NEOPLASMS IN THE HORSE’S NOSE.

Nasal fibrous polypus, connection, form, size, bony distortion, obstructed breathing, abrasion, ulceration, sloughing, submucous polypus, structure, degeneration. Symptoms, sneezing, snuffling, discharge, palpation, bony swelling, tenderness. Treatment, forceps, hook, ecraseur, knife, saw. Actinomycosis. Sarcoma, Carcinoma. Consistency, structure, fœtor, glandular swelling. Treatment. Recurrence. Fatty tumors. Bony tumors: cancellated or compact tissue, localized or extended. Cysts. Strongyli. Angioma. Varicosity. Color, obstruction to breathing, hæmorrhage, cicatrization.

These are essentially surgical diseases yet as they induce Chronic Catarrh they may be profitably noticed here.

I. Fibrous Nasal Polypus. These are connected to the mucosa by a pedicle or broad base, and vary in size from a pea to a mass which fills the entire nasal chamber, projects from the nostrils and presses outward the septum and facial bones. At times they weigh one or more pounds. They may cause whistling or rattling in breathing, or may completely obstruct the passage of air on the affected side. In time they may cause bulging or even attenuation and perforation of the bony walls, projecting through the hard palate or on the face. Sometimes the surface becomes the seat of granulation, ulceration, or sloughing, causing more or less fœtor. The large polypi make their main growth forward and backward, moulding themselves to the form of the chamber, and displacing the turbinated bones. They commence to grow under the mucous membrane and as they grow and become more loosely attached they carry this as an outer covering and pedicle. When incised they show a structure of interlacing bundles of fibres, with cell elements more or less abundant, according to the rapidity of growth. Gravitz found amyloid degeneration of the walls of the blood vessels and mucous follicles and of the fibres.

Symptoms are difficult breathing, snuffling, a smaller current of air on the affected side, or none, sneezing, a watery, purulent, bloody, or fœtid discharge, and the appearance of the polypus when the nasal chamber is examined in a good light. If beyond reach of vision the polypus may often be felt by the finger. Care must be taken not to mistake the red, angry surface of the turbinated bones in Catarrh for a polypus. If beyond the reach of the finger, the flat sound on percussion of the nasal and frontal bones on the affected side, and the persistently diminished flow of air may serve for diagnosis. Tenderness shown on percussion is common to this and abscess of the sinuses.

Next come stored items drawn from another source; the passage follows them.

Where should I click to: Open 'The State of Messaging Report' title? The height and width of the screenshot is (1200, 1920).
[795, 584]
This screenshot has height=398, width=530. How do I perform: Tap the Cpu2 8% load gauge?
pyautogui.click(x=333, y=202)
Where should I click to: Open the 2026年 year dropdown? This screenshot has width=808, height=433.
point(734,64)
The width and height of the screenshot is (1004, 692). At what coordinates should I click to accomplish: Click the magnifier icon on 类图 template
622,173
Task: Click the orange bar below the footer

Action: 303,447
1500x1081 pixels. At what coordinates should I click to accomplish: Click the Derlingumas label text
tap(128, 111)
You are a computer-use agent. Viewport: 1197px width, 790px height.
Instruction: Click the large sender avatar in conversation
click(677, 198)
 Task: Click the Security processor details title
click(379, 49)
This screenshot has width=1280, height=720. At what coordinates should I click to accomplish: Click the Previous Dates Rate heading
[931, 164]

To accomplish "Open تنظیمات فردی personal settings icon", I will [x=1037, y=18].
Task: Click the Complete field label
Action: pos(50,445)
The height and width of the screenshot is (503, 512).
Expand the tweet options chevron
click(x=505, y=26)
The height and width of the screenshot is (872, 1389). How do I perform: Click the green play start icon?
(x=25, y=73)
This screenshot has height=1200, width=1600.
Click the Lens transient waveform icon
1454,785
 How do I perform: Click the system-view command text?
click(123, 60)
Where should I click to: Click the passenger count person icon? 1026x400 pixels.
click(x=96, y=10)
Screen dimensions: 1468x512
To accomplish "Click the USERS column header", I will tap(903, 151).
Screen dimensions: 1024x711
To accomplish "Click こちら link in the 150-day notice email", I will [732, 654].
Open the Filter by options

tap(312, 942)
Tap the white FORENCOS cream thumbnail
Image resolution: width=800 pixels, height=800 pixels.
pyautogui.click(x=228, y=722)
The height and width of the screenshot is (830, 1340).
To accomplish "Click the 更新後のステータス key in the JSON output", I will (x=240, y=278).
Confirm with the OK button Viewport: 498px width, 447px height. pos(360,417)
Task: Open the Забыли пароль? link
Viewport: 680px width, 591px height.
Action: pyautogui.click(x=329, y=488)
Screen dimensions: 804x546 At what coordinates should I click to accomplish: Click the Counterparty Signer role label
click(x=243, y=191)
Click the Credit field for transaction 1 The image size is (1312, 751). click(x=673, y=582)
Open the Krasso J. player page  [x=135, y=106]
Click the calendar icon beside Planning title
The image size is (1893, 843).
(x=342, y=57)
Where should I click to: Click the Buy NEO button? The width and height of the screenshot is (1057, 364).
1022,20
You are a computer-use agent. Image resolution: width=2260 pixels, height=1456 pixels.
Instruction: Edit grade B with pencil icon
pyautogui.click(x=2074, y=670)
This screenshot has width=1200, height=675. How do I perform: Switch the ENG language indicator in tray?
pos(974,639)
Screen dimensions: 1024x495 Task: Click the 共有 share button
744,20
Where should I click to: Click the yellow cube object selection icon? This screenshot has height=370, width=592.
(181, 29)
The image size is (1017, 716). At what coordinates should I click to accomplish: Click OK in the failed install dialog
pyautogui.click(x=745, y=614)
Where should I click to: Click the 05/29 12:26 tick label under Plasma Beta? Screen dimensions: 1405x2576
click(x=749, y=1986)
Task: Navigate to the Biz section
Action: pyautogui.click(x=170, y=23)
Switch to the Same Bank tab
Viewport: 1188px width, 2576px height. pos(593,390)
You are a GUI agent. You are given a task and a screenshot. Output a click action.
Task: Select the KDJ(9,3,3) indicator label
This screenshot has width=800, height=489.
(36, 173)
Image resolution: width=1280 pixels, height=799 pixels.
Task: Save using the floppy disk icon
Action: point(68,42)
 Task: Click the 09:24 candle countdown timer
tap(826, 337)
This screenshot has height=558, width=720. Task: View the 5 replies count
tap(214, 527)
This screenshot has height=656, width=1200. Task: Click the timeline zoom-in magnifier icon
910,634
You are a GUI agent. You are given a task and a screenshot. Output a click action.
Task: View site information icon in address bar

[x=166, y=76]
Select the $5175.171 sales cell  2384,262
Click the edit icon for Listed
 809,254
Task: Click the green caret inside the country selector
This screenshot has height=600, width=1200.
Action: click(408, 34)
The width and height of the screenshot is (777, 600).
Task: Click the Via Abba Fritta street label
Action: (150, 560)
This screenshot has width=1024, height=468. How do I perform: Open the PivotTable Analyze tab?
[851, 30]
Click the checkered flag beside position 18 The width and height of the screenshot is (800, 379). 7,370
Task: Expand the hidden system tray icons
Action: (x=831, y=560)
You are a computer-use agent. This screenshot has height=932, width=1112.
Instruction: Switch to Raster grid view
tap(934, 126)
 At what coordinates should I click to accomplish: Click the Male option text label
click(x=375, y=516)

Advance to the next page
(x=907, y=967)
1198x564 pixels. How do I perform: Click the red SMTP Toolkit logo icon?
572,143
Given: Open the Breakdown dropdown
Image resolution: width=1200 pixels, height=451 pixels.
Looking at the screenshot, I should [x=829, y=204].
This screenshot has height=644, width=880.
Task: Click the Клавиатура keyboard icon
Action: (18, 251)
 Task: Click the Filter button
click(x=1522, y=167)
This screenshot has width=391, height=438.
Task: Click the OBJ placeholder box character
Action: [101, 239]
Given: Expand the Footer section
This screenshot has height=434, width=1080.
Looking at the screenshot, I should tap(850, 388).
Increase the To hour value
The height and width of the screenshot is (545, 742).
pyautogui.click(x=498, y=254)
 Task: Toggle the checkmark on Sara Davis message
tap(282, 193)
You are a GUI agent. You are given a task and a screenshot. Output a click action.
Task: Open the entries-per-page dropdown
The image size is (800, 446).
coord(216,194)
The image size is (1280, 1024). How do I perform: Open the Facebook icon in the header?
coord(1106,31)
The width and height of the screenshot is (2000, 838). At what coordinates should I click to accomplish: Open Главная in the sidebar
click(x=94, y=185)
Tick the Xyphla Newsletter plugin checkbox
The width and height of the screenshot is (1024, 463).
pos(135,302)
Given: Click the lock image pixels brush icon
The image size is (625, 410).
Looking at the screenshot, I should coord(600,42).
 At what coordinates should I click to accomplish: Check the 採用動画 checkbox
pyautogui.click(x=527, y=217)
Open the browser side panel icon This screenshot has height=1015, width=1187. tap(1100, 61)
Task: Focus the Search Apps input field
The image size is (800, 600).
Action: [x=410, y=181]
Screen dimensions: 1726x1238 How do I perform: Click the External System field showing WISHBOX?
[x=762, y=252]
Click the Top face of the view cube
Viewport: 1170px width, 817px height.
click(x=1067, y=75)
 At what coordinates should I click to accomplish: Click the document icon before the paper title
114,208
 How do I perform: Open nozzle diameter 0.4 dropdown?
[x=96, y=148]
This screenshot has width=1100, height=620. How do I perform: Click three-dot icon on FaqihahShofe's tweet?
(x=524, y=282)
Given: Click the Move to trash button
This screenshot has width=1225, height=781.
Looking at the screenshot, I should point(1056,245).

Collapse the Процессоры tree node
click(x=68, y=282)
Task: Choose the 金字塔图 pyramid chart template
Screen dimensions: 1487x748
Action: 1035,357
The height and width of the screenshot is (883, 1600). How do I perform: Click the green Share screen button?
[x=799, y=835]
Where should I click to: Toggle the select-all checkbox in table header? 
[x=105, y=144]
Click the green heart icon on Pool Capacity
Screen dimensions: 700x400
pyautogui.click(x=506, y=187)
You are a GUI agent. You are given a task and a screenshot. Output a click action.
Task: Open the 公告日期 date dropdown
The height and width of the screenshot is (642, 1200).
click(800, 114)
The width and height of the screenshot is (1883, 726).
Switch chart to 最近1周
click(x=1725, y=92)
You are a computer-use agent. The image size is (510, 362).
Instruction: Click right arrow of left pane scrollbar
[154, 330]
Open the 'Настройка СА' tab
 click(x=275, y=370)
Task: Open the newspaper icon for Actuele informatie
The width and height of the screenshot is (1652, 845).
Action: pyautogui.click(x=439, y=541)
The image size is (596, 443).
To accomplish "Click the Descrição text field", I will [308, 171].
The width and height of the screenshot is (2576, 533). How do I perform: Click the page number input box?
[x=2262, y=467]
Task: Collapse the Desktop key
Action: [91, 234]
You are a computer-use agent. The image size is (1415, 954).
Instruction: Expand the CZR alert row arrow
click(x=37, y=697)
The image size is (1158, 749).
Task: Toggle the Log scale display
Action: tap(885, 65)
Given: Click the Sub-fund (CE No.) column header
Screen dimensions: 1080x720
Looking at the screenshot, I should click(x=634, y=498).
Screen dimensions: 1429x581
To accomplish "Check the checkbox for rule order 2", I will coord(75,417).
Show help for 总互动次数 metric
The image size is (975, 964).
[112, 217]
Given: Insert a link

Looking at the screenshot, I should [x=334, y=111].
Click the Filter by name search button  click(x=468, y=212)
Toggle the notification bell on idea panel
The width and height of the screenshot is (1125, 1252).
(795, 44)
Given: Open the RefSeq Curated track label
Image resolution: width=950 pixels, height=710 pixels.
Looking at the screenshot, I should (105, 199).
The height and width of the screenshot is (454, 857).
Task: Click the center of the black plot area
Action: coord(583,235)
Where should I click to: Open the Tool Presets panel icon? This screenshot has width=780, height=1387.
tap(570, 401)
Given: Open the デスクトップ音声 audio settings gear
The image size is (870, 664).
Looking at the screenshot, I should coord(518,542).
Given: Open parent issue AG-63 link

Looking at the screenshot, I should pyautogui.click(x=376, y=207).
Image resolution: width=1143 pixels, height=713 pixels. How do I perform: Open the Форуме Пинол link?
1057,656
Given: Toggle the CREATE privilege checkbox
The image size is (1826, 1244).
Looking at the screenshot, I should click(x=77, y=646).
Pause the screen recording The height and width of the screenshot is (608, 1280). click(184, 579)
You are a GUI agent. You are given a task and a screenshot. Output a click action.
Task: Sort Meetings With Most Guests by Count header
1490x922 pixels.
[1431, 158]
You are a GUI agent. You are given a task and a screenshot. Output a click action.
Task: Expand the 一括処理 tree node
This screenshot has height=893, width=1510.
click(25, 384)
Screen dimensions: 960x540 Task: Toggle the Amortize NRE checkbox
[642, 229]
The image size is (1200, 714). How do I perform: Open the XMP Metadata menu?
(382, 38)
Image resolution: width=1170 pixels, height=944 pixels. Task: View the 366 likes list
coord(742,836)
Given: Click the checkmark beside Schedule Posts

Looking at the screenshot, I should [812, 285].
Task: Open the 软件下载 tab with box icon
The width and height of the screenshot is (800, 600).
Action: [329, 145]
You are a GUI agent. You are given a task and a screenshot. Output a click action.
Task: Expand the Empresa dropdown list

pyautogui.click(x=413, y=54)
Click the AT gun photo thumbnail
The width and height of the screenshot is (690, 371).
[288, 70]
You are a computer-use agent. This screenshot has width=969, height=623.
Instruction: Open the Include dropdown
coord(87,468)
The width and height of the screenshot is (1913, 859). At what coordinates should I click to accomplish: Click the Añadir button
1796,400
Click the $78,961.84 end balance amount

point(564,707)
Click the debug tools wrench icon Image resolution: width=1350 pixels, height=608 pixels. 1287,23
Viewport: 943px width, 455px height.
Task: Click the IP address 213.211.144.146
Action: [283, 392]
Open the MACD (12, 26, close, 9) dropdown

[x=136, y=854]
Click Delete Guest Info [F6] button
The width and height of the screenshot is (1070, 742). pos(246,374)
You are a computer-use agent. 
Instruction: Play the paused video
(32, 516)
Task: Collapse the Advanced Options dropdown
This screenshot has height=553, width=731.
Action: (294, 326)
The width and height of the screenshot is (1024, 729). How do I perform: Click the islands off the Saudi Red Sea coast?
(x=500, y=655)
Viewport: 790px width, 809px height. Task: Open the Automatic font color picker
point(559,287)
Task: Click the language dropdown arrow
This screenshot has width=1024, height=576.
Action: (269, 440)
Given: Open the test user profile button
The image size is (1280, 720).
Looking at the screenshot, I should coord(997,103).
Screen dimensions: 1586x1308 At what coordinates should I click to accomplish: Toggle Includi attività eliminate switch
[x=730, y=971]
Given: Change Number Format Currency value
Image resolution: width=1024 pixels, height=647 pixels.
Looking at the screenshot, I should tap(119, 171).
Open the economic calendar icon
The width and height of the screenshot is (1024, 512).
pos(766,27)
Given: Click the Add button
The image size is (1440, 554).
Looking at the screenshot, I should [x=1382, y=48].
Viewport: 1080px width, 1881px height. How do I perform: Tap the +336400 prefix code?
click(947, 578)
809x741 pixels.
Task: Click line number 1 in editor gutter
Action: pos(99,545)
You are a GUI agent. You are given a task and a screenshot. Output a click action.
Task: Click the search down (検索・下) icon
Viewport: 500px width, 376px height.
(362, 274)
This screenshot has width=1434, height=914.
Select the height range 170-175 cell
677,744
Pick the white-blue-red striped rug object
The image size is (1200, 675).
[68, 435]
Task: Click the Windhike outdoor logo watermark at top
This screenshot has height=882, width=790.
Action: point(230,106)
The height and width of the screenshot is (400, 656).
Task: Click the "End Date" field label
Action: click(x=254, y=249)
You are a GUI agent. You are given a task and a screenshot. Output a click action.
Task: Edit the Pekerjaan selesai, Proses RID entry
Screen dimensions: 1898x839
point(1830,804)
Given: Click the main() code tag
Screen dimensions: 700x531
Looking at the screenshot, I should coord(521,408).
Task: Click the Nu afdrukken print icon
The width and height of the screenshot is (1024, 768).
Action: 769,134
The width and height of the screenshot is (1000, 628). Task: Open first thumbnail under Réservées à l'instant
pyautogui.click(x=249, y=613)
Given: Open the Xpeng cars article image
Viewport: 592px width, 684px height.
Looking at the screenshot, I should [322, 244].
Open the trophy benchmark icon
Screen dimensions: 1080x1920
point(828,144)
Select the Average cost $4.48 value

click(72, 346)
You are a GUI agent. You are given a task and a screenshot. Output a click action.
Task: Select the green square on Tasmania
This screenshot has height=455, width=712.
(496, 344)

Treatment. The horse having been cast with the diseased side uppermost and the head turned to the light, the tumor is seized with the fingers, the forceps, or hook, and drawn gently outward. The chain of the ecraseur may be passed over it and slowly tightened upon the pedicle until it is cut through. This will usually obviate any laceration of the turbinated bones and consequent bleeding. In case of serious hæmorrhage check by cold water, ice, the actual cautery, or by plugging. Polypi with a broad base may be removed with a prob-pointed knife, curved on the flat, and furnished with a long handle. The mass is seized with a vulsella and detachment made by passing the knife with the concave side toward the tumor. In cases where the tumor cannot be seen or reached some have resorted to slitting up the outer wall of the nostril as far as the angle of union of the nasal and maxillary bones, care being taken to make the incision outside the upper end of the cartilage of the ala nasi. If too high to be satisfactorily reached in this way the nasal or frontal bone may be trephined over the body of the tumor as indicated by the flatness on percussion, and the operation performed through the opening thus made.